Maputo, 27 mai 2026 (Lusa) – O Instituto de Media da África Austral (Misa) em Moçambique disse hoje que o país enfrenta um ambiente de instabilidade para o exercício da atividade jornalística, apontando ser necessária “vontade política inequívoca” para estabilizar a situação.
“O ambiente livre para o exercício de jornalismo não está consolidado ainda, sendo que, para tal, é preciso que haja uma vontade política inequívoca, uma responsabilização dos violadores e reformas institucionais bastante profundas”, disse Jeremias Langa, presidente do Misa Moçambique, durante um ‘webinar’ sobre a Liberdade de Imprensa em Moçambique.
Segundo o responsável, apesar da significativa redução dos casos de violação da atividade jornalística em Moçambique entre 2024 e 2025 – com 32 e 15 registos, respetivamente -, é ainda preocupante a continuidade dos ataques e o facto de os principais autores destas violações no país continuarem a ser entidades ligadas ao próprio Estado.
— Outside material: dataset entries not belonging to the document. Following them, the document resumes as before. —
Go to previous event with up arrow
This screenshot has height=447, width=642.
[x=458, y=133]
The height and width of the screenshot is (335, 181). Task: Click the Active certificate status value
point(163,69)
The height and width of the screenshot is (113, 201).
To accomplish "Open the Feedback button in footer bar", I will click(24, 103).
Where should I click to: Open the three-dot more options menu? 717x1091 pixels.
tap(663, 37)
“Esta realidade demonstra que o ambiente de exercício livre e seguro do jornalismo ainda não está plenamente consolidado, sendo necessário um trabalho árduo no sentido de garantir os direitos dos jornalistas e outros direitos cívicos”, assinalou Langa.
O presidente do Misa Moçambique lembrou ainda que a liberdade de imprensa é um direito fundamental consagrado na Constituição, servindo não apenas os ‘media’, mas a toda a sociedade, uma vez que quando um jornalista é impedido de trabalhar “é a sociedade que perde acesso à informação” e quando uma rádio comunitária é silenciada “é uma comunidade inteira que perde voz, participação e a própria cidadania”.
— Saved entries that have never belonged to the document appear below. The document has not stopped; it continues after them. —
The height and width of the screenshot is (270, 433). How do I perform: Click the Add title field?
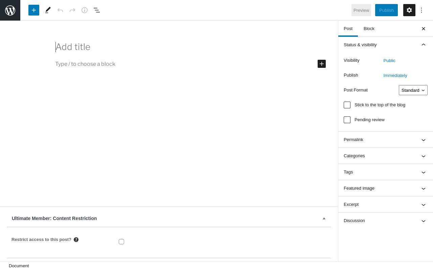pos(135,47)
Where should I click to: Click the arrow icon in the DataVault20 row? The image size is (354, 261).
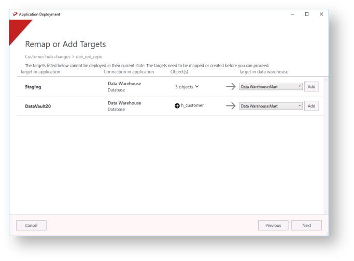(x=231, y=106)
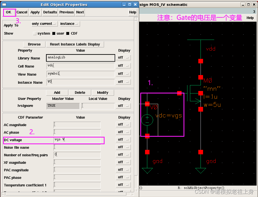The height and width of the screenshot is (197, 258).
Task: Open Display dropdown next to DC voltage
Action: click(123, 139)
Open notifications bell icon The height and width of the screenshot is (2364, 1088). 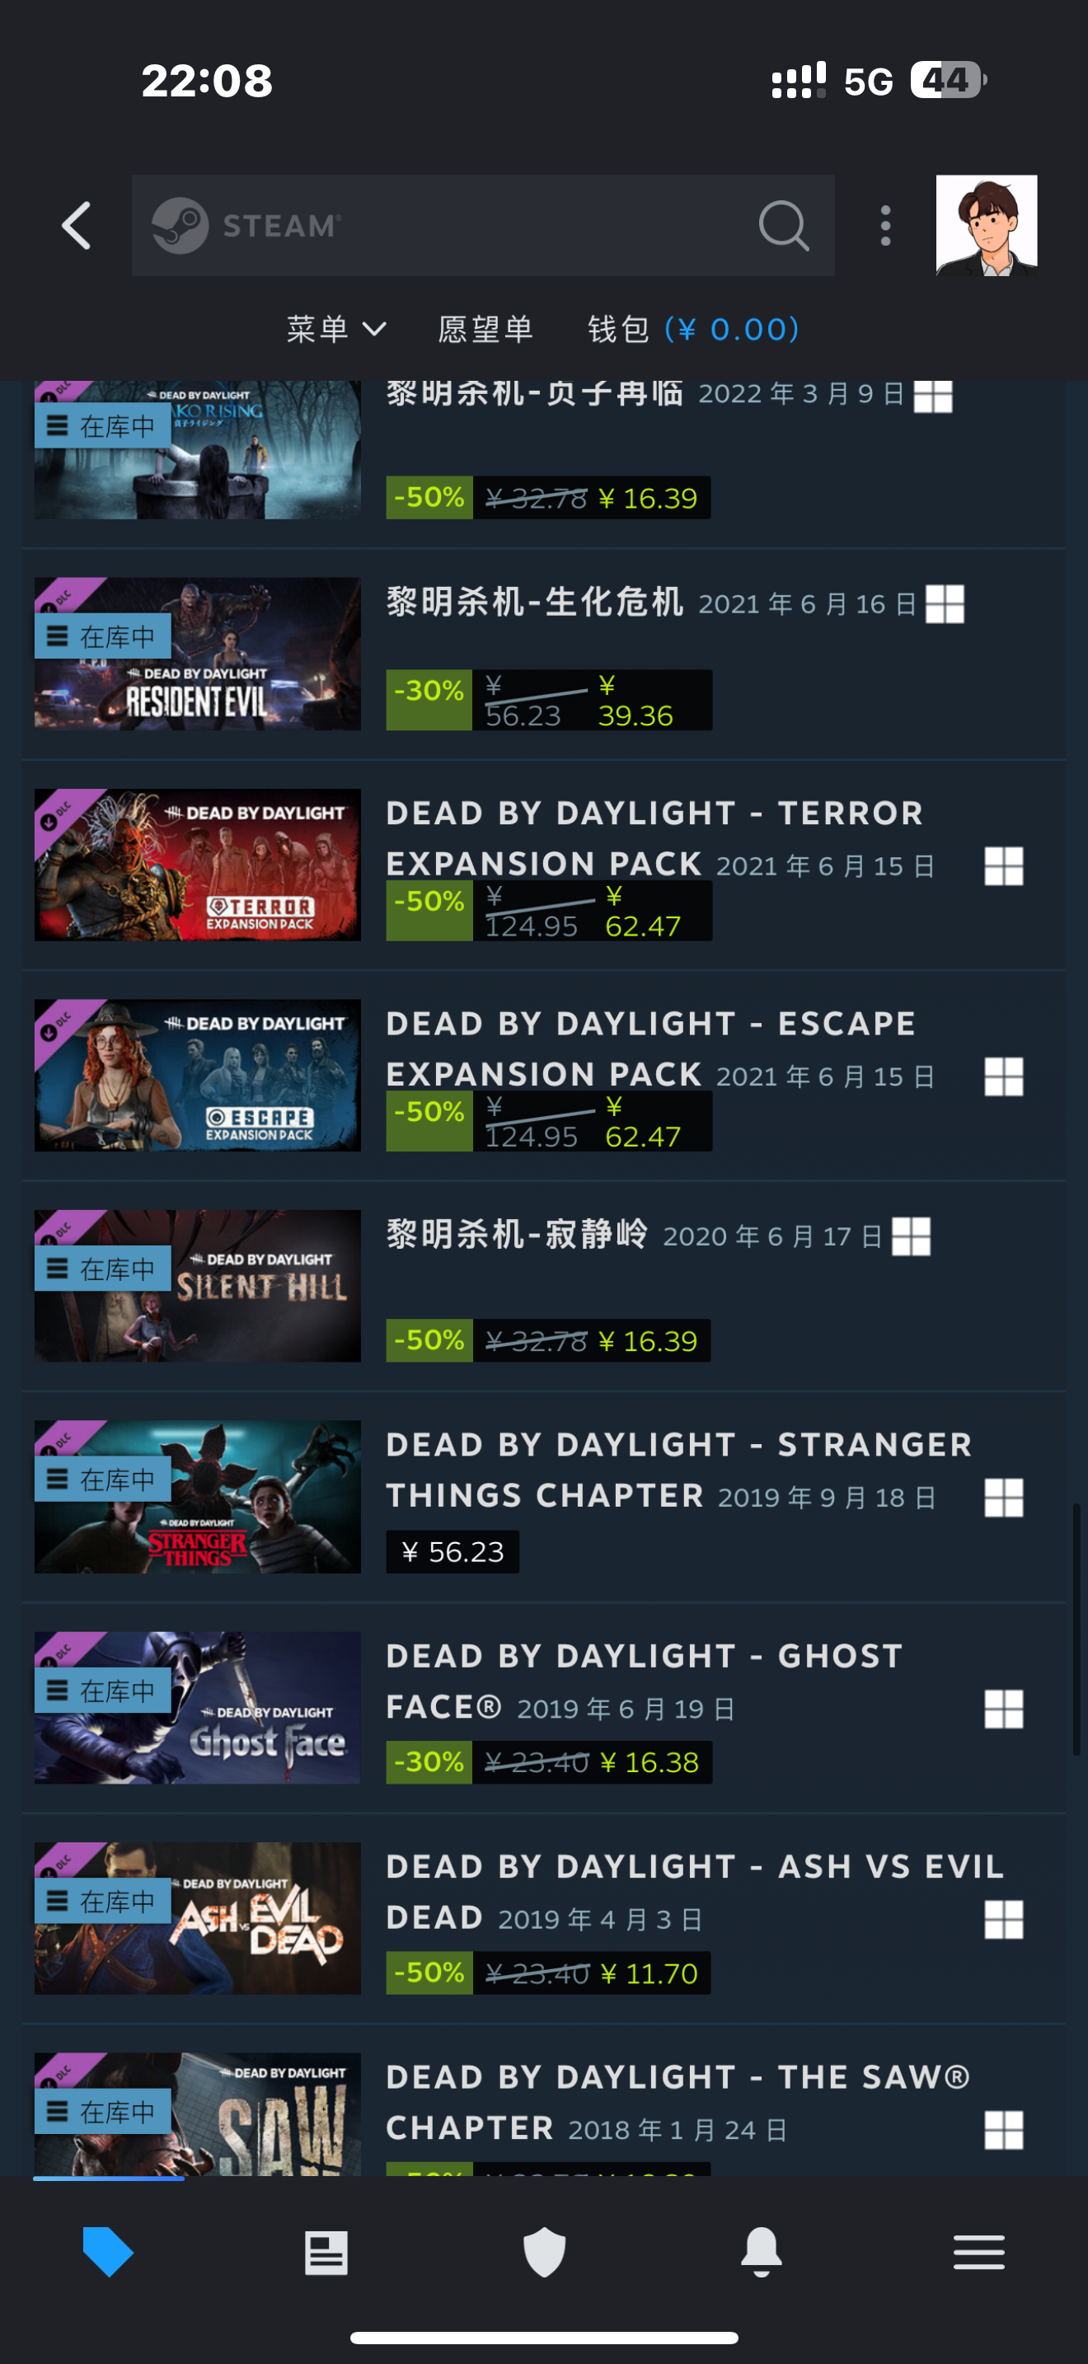click(761, 2252)
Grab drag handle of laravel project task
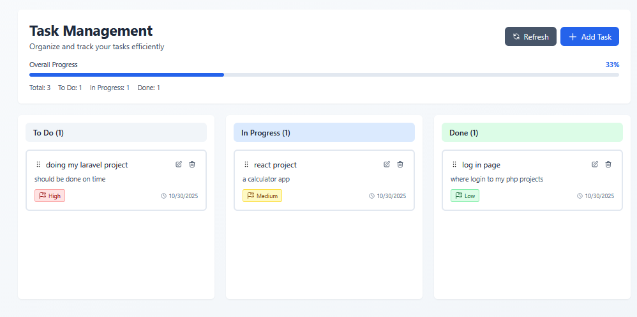Viewport: 637px width, 317px height. tap(38, 165)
Michele Crimella, chefe da equipa de governação na delegação da União Europeia em Moçambique assinalou, na ocasião, que a liberdade da imprensa é um pilar essencial de qualquer democracia e um direito humano fundamental consagrado na Declaração Universal dos Direitos Humanos e protegido pela Constituição da República de Moçambique.
“Quando os jornalistas podem trabalhar livremente, sem intermediação, censura ou violência, toda a sociedade se beneficia”, afirmou o responsável, reconhecendo, entretanto, que o exercício da liberdade de imprensa enfrenta desafios concretos em todo o mundo e “Moçambique não constitui a exceção”, já que persistem preocupações relacionadas com a segurança dos jornalistas, o acesso à informação, a pressão económica sobre os órgãos de comunicação social, os riscos associados à desinformação e aos obstáculos ao exercício livre e independente do jornalismo.
Já Feroza Cháuque, diretora do Fórum Nacional das Rádios Comunitárias (Forcom), denunciou o ambiente “hostil, limitante, opressor e silenciador” que as rádios enfrentam no país, apontando a situação do distrito de Mocímboa da Praia, na província de Cabo Delgado, como a mais preocupante, onde o Governo local “não representa os interesses da comunicação social comunitária” e proibiu a montagem de duas emissoras.
“Nós não temos como fazer um enfrentamento ao Governo local e montar uma rádio local (…), isso é preocupante, ainda mais porque este processo obedeceu todos os caminhos legais, todos os caminhos políticos e sociais e, considerando também o contexto de Moçambique, não faz sentido que tenhamos uma situação em que esteja em conflito a montagem de duas rádios para um único distrito”, referiu a diretora da organização.